Return all lines of the listing below that carry the word "width".

□ □ □ □ □ □ □

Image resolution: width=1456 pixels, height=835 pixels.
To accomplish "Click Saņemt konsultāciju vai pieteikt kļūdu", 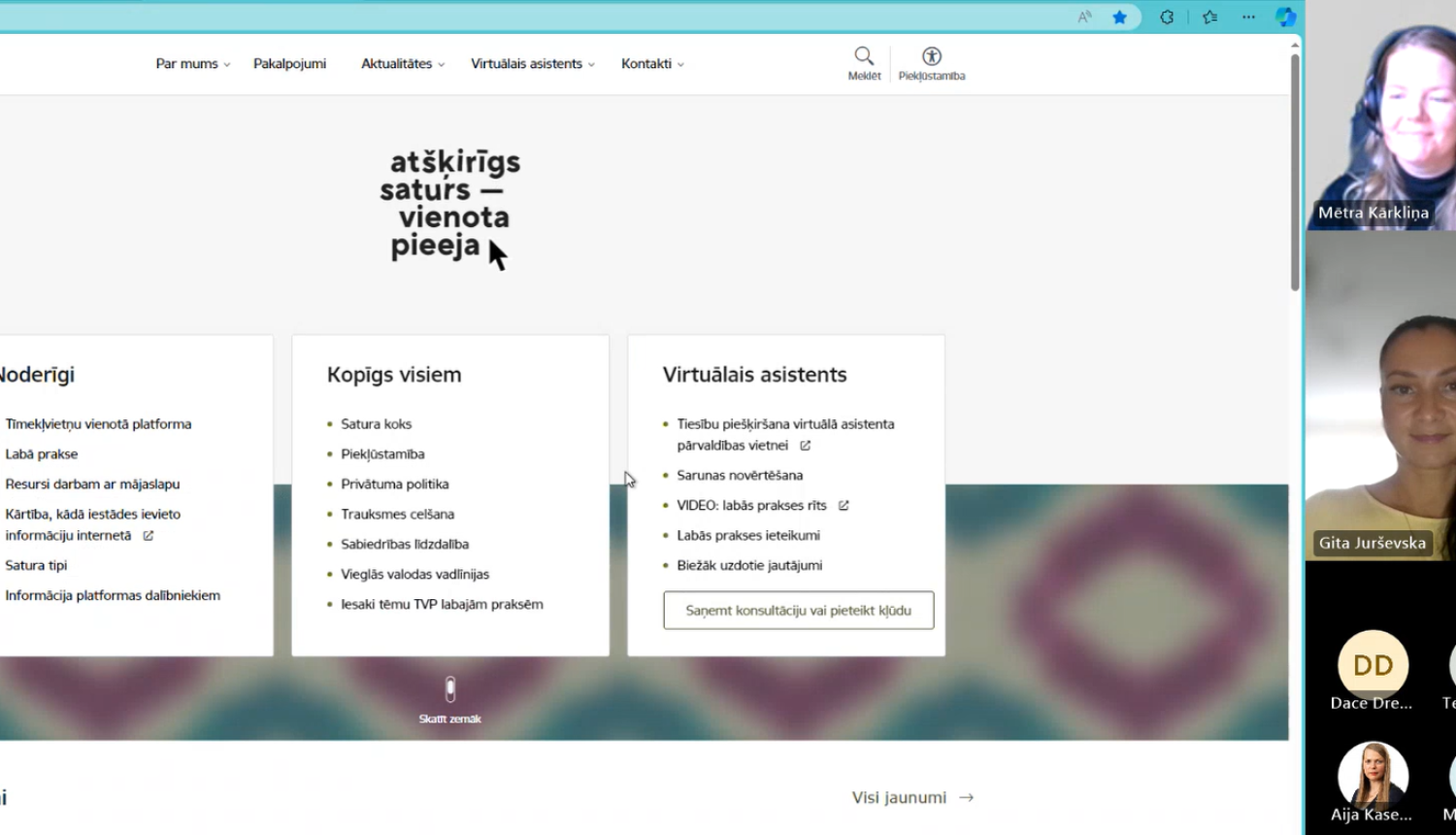I will pyautogui.click(x=798, y=610).
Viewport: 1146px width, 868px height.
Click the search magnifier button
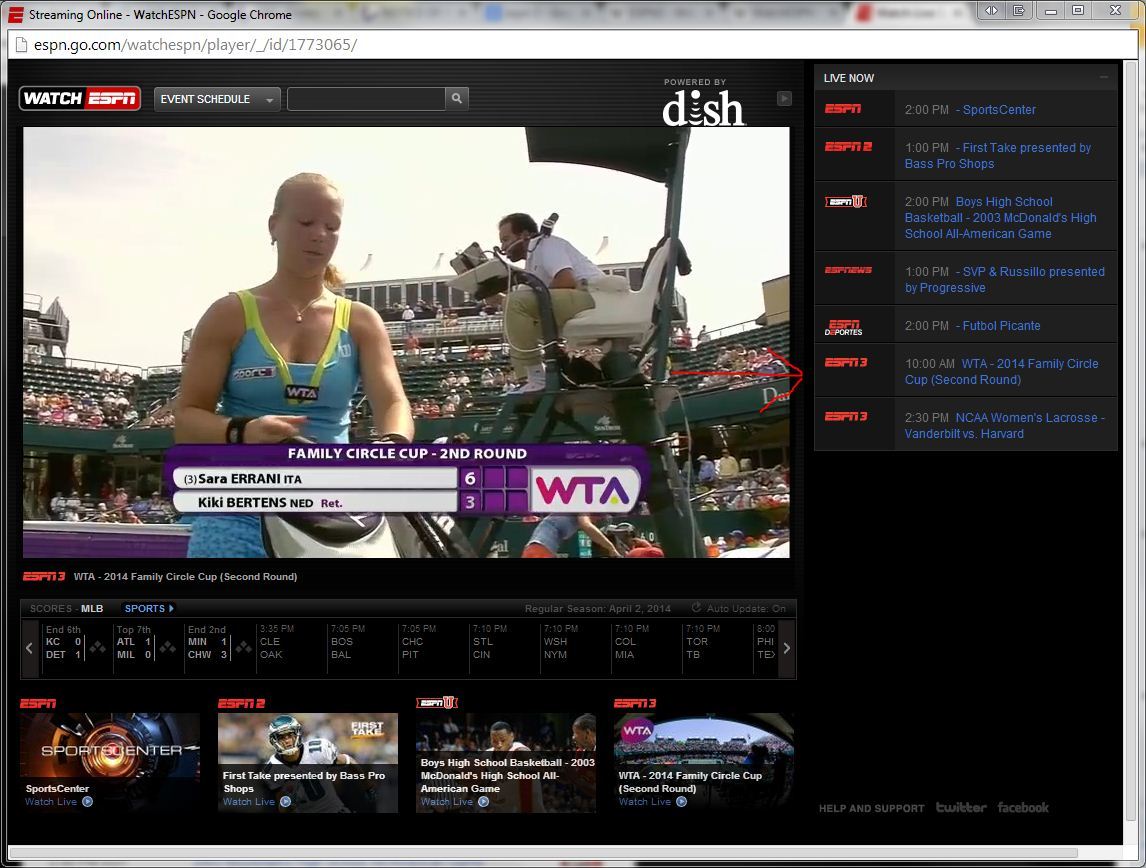tap(457, 98)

□ □ □ □ □ □ □

◆ EXERCISE SOLUTION ◆
Image resolution: width=1456 pixels, height=835 pixels.
Viewport: 1146px width, 868px height.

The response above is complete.